- The problem: Output the full listing below, keeping each line exact.

_ _ _ _

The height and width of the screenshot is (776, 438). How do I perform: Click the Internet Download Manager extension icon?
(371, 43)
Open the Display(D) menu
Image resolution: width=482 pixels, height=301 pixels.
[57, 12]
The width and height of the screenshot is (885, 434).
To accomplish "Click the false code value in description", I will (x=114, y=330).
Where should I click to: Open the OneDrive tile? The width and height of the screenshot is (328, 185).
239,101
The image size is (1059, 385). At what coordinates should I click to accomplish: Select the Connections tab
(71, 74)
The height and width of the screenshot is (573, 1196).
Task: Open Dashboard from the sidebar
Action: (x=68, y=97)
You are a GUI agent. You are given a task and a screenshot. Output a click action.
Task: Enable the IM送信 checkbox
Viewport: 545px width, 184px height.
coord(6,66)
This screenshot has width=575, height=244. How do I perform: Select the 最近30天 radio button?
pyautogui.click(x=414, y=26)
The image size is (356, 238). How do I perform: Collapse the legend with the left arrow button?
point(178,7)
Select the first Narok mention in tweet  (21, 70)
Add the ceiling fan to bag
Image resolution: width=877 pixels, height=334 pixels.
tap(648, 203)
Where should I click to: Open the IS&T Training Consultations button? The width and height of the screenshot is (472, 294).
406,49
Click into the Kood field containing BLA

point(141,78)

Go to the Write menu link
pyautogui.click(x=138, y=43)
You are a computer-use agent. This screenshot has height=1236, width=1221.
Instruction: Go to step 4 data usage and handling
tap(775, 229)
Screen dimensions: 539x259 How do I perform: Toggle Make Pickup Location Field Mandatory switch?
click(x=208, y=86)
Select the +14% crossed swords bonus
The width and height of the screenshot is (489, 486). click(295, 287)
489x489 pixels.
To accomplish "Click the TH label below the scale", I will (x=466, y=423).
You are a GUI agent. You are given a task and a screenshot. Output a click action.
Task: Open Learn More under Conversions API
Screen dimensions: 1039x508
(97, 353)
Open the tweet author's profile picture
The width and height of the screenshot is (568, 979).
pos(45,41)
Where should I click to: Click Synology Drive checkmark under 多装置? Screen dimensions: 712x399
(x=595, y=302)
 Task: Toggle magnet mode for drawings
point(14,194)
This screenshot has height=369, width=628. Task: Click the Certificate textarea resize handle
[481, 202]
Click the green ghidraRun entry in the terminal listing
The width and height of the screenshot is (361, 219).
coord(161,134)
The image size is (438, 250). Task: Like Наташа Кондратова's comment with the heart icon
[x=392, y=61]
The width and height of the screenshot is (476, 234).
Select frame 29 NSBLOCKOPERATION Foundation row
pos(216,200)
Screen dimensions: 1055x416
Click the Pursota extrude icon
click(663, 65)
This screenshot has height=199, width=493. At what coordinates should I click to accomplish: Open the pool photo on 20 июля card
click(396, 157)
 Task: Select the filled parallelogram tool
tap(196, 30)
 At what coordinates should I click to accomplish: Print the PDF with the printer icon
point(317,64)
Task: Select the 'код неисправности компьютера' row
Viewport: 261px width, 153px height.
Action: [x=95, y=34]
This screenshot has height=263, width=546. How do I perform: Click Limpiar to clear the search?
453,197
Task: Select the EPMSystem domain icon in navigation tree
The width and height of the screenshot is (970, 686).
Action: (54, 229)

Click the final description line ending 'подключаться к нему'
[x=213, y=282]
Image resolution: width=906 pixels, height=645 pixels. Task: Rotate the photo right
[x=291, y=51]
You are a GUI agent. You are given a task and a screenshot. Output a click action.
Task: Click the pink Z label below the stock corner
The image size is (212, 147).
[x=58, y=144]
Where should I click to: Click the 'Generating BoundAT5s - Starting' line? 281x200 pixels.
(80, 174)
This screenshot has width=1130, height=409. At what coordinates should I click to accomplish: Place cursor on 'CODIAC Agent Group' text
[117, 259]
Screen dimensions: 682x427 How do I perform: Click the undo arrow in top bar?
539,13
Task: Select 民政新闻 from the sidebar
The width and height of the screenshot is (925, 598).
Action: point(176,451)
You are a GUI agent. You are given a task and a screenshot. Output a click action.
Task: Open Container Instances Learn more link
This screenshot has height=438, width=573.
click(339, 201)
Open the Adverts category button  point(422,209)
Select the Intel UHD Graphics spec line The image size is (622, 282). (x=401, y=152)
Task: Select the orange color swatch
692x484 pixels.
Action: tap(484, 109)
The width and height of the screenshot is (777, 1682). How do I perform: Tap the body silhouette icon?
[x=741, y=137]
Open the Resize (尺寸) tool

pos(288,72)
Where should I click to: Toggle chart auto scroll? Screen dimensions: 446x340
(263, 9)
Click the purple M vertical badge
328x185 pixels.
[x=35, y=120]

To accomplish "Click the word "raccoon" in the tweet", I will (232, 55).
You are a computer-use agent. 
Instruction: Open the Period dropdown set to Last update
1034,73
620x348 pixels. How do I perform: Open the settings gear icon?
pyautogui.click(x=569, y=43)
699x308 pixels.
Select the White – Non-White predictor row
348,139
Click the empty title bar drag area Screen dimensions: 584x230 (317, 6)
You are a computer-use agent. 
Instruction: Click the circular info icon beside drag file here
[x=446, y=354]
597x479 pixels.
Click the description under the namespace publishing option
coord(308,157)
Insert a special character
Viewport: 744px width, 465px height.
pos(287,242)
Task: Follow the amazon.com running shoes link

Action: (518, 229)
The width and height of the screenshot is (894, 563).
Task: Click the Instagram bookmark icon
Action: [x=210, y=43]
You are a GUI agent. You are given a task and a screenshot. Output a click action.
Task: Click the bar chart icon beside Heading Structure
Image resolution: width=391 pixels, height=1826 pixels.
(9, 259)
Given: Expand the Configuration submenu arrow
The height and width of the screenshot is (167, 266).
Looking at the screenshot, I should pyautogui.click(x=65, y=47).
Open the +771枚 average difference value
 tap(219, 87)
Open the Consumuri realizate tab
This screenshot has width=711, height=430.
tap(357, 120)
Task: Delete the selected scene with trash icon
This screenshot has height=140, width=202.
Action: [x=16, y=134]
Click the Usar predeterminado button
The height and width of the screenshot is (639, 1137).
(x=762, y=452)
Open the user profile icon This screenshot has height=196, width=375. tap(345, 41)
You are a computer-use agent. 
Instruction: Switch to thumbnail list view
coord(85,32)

_ _ _ _

- Written reply:
The height and width of the screenshot is (776, 438). How do I perform: Click the Internet Download Manager extension icon?
(371, 43)
Open the Display(D) menu
Image resolution: width=482 pixels, height=301 pixels.
[57, 12]
The width and height of the screenshot is (885, 434).
To accomplish "Click the false code value in description", I will (x=114, y=330).
Where should I click to: Open the OneDrive tile? The width and height of the screenshot is (328, 185).
239,101
The image size is (1059, 385). At what coordinates should I click to accomplish: Select the Connections tab
(71, 74)
The height and width of the screenshot is (573, 1196).
Task: Open Dashboard from the sidebar
Action: (x=68, y=97)
You are a GUI agent. You are given a task and a screenshot. Output a click action.
Task: Enable the IM送信 checkbox
Viewport: 545px width, 184px height.
coord(6,66)
This screenshot has width=575, height=244. How do I perform: Select the 最近30天 radio button?
pyautogui.click(x=414, y=26)
The image size is (356, 238). How do I perform: Collapse the legend with the left arrow button?
point(178,7)
Select the first Narok mention in tweet  (21, 70)
Add the ceiling fan to bag
Image resolution: width=877 pixels, height=334 pixels.
tap(648, 203)
Where should I click to: Open the IS&T Training Consultations button? The width and height of the screenshot is (472, 294).
406,49
Click into the Kood field containing BLA

point(141,78)

Go to the Write menu link
pyautogui.click(x=138, y=43)
You are a computer-use agent. This screenshot has height=1236, width=1221.
Instruction: Go to step 4 data usage and handling
tap(775, 229)
Screen dimensions: 539x259 How do I perform: Toggle Make Pickup Location Field Mandatory switch?
click(x=208, y=86)
Select the +14% crossed swords bonus
The width and height of the screenshot is (489, 486). click(295, 287)
489x489 pixels.
To accomplish "Click the TH label below the scale", I will (x=466, y=423).
You are a GUI agent. You are given a task and a screenshot. Output a click action.
Task: Open Learn More under Conversions API
Screen dimensions: 1039x508
(97, 353)
Open the tweet author's profile picture
The width and height of the screenshot is (568, 979).
pos(45,41)
Where should I click to: Click Synology Drive checkmark under 多装置? Screen dimensions: 712x399
(x=595, y=302)
 Task: Toggle magnet mode for drawings
point(14,194)
This screenshot has height=369, width=628. Task: Click the Certificate textarea resize handle
[481, 202]
Click the green ghidraRun entry in the terminal listing
The width and height of the screenshot is (361, 219).
coord(161,134)
The image size is (438, 250). Task: Like Наташа Кондратова's comment with the heart icon
[x=392, y=61]
The width and height of the screenshot is (476, 234).
Select frame 29 NSBLOCKOPERATION Foundation row
pos(216,200)
Screen dimensions: 1055x416
Click the Pursota extrude icon
click(663, 65)
This screenshot has height=199, width=493. At what coordinates should I click to accomplish: Open the pool photo on 20 июля card
click(396, 157)
 Task: Select the filled parallelogram tool
tap(196, 30)
 At what coordinates should I click to accomplish: Print the PDF with the printer icon
point(317,64)
Task: Select the 'код неисправности компьютера' row
Viewport: 261px width, 153px height.
Action: [x=95, y=34]
This screenshot has height=263, width=546. How do I perform: Click Limpiar to clear the search?
453,197
Task: Select the EPMSystem domain icon in navigation tree
The width and height of the screenshot is (970, 686).
Action: (54, 229)

Click the final description line ending 'подключаться к нему'
[x=213, y=282]
Image resolution: width=906 pixels, height=645 pixels. Task: Rotate the photo right
[x=291, y=51]
You are a GUI agent. You are given a task and a screenshot. Output a click action.
Task: Click the pink Z label below the stock corner
The image size is (212, 147).
[x=58, y=144]
Where should I click to: Click the 'Generating BoundAT5s - Starting' line? 281x200 pixels.
(80, 174)
This screenshot has width=1130, height=409. At what coordinates should I click to accomplish: Place cursor on 'CODIAC Agent Group' text
[117, 259]
Screen dimensions: 682x427 How do I perform: Click the undo arrow in top bar?
539,13
Task: Select 民政新闻 from the sidebar
The width and height of the screenshot is (925, 598).
Action: point(176,451)
You are a GUI agent. You are given a task and a screenshot. Output a click action.
Task: Open Container Instances Learn more link
This screenshot has height=438, width=573.
click(339, 201)
Open the Adverts category button  point(422,209)
Select the Intel UHD Graphics spec line The image size is (622, 282). (x=401, y=152)
Task: Select the orange color swatch
692x484 pixels.
Action: tap(484, 109)
The width and height of the screenshot is (777, 1682). How do I perform: Tap the body silhouette icon?
[x=741, y=137]
Open the Resize (尺寸) tool

pos(288,72)
Where should I click to: Toggle chart auto scroll? Screen dimensions: 446x340
(263, 9)
Click the purple M vertical badge
328x185 pixels.
[x=35, y=120]

To accomplish "Click the word "raccoon" in the tweet", I will (232, 55).
You are a computer-use agent. 
Instruction: Open the Period dropdown set to Last update
1034,73
620x348 pixels. How do I perform: Open the settings gear icon?
pyautogui.click(x=569, y=43)
699x308 pixels.
Select the White – Non-White predictor row
348,139
Click the empty title bar drag area Screen dimensions: 584x230 (317, 6)
You are a computer-use agent. 
Instruction: Click the circular info icon beside drag file here
[x=446, y=354]
597x479 pixels.
Click the description under the namespace publishing option
coord(308,157)
Insert a special character
Viewport: 744px width, 465px height.
pos(287,242)
Task: Follow the amazon.com running shoes link

Action: (518, 229)
The width and height of the screenshot is (894, 563).
Task: Click the Instagram bookmark icon
Action: [x=210, y=43]
You are a GUI agent. You are given a task and a screenshot. Output a click action.
Task: Click the bar chart icon beside Heading Structure
Image resolution: width=391 pixels, height=1826 pixels.
(9, 259)
Given: Expand the Configuration submenu arrow
The height and width of the screenshot is (167, 266).
Looking at the screenshot, I should pyautogui.click(x=65, y=47).
Open the +771枚 average difference value
 tap(219, 87)
Open the Consumuri realizate tab
This screenshot has width=711, height=430.
tap(357, 120)
Task: Delete the selected scene with trash icon
This screenshot has height=140, width=202.
Action: [x=16, y=134]
Click the Usar predeterminado button
The height and width of the screenshot is (639, 1137).
(x=762, y=452)
Open the user profile icon This screenshot has height=196, width=375. tap(345, 41)
You are a computer-use agent. 
Instruction: Switch to thumbnail list view
coord(85,32)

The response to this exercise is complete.